— DATA SECTION —
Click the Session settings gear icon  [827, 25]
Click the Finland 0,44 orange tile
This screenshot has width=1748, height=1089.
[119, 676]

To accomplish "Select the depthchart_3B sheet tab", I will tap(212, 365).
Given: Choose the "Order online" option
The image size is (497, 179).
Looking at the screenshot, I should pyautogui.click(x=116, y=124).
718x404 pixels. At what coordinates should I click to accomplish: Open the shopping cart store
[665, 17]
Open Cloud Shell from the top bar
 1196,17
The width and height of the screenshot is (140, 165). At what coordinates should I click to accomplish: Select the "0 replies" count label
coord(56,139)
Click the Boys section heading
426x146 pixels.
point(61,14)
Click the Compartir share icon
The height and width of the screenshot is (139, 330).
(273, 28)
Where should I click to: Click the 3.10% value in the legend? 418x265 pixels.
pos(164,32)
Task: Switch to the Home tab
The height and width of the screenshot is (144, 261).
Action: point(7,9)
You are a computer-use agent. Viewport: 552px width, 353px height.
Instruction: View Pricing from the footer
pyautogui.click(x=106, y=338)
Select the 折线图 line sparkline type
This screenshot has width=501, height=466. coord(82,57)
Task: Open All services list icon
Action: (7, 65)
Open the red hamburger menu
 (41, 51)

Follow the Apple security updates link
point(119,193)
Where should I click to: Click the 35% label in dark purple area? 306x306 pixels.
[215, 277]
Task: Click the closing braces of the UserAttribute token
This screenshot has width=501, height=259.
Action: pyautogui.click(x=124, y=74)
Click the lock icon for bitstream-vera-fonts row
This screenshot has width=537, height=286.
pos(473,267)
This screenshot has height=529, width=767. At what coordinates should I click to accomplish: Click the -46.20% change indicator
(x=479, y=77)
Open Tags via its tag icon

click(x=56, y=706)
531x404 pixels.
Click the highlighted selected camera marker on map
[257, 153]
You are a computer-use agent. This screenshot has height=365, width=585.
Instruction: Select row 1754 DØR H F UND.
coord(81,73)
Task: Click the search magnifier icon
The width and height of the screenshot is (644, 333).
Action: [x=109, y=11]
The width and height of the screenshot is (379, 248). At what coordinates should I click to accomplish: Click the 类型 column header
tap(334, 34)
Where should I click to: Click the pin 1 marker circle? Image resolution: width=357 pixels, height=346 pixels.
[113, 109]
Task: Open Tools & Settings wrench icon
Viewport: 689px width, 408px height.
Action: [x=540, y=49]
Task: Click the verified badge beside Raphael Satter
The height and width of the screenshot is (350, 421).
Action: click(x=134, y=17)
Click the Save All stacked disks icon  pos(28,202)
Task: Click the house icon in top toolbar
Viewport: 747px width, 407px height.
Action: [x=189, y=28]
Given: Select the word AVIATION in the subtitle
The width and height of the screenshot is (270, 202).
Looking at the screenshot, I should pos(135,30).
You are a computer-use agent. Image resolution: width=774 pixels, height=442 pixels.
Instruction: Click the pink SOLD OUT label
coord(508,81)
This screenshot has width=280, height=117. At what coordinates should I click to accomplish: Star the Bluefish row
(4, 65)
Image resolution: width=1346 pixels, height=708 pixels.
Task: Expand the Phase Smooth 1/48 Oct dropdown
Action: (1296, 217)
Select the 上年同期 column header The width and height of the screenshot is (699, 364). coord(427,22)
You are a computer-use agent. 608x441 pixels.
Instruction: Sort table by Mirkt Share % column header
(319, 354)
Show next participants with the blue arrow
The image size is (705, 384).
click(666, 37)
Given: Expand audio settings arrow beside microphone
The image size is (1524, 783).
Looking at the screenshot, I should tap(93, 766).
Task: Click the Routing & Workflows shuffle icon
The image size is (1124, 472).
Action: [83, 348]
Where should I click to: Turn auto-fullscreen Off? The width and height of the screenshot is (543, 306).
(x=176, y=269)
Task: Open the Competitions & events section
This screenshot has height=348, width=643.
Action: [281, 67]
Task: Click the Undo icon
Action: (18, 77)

— EXERCISE INSTRUCTIONS —
The records above must be set down again exactly as written.

— EXERCISE SOLUTION —
Click the Session settings gear icon  [827, 25]
Click the Finland 0,44 orange tile
This screenshot has width=1748, height=1089.
[119, 676]

To accomplish "Select the depthchart_3B sheet tab", I will tap(212, 365).
Given: Choose the "Order online" option
The image size is (497, 179).
Looking at the screenshot, I should pyautogui.click(x=116, y=124).
718x404 pixels. At what coordinates should I click to accomplish: Open the shopping cart store
[665, 17]
Open Cloud Shell from the top bar
 1196,17
The width and height of the screenshot is (140, 165). At what coordinates should I click to accomplish: Select the "0 replies" count label
coord(56,139)
Click the Boys section heading
426x146 pixels.
point(61,14)
Click the Compartir share icon
The height and width of the screenshot is (139, 330).
(273, 28)
Where should I click to: Click the 3.10% value in the legend? 418x265 pixels.
pos(164,32)
Task: Switch to the Home tab
The height and width of the screenshot is (144, 261).
Action: point(7,9)
You are a computer-use agent. Viewport: 552px width, 353px height.
Instruction: View Pricing from the footer
pyautogui.click(x=106, y=338)
Select the 折线图 line sparkline type
This screenshot has width=501, height=466. coord(82,57)
Task: Open All services list icon
Action: (7, 65)
Open the red hamburger menu
 (41, 51)

Follow the Apple security updates link
point(119,193)
Where should I click to: Click the 35% label in dark purple area? 306x306 pixels.
[215, 277]
Task: Click the closing braces of the UserAttribute token
This screenshot has width=501, height=259.
Action: pyautogui.click(x=124, y=74)
Click the lock icon for bitstream-vera-fonts row
This screenshot has width=537, height=286.
pos(473,267)
This screenshot has height=529, width=767. At what coordinates should I click to accomplish: Click the -46.20% change indicator
(x=479, y=77)
Open Tags via its tag icon

click(x=56, y=706)
531x404 pixels.
Click the highlighted selected camera marker on map
[257, 153]
You are a computer-use agent. This screenshot has height=365, width=585.
Instruction: Select row 1754 DØR H F UND.
coord(81,73)
Task: Click the search magnifier icon
The width and height of the screenshot is (644, 333).
Action: [x=109, y=11]
The width and height of the screenshot is (379, 248). At what coordinates should I click to accomplish: Click the 类型 column header
tap(334, 34)
Where should I click to: Click the pin 1 marker circle? Image resolution: width=357 pixels, height=346 pixels.
[113, 109]
Task: Open Tools & Settings wrench icon
Viewport: 689px width, 408px height.
Action: [x=540, y=49]
Task: Click the verified badge beside Raphael Satter
The height and width of the screenshot is (350, 421).
Action: click(x=134, y=17)
Click the Save All stacked disks icon  pos(28,202)
Task: Click the house icon in top toolbar
Viewport: 747px width, 407px height.
Action: [x=189, y=28]
Given: Select the word AVIATION in the subtitle
The width and height of the screenshot is (270, 202).
Looking at the screenshot, I should pos(135,30).
You are a computer-use agent. Image resolution: width=774 pixels, height=442 pixels.
Instruction: Click the pink SOLD OUT label
coord(508,81)
This screenshot has width=280, height=117. At what coordinates should I click to accomplish: Star the Bluefish row
(4, 65)
Image resolution: width=1346 pixels, height=708 pixels.
Task: Expand the Phase Smooth 1/48 Oct dropdown
Action: (1296, 217)
Select the 上年同期 column header The width and height of the screenshot is (699, 364). coord(427,22)
You are a computer-use agent. 608x441 pixels.
Instruction: Sort table by Mirkt Share % column header
(319, 354)
Show next participants with the blue arrow
The image size is (705, 384).
click(666, 37)
Given: Expand audio settings arrow beside microphone
The image size is (1524, 783).
Looking at the screenshot, I should tap(93, 766).
Task: Click the Routing & Workflows shuffle icon
The image size is (1124, 472).
Action: [83, 348]
Where should I click to: Turn auto-fullscreen Off? The width and height of the screenshot is (543, 306).
(x=176, y=269)
Task: Open the Competitions & events section
This screenshot has height=348, width=643.
Action: [281, 67]
Task: Click the Undo icon
Action: (18, 77)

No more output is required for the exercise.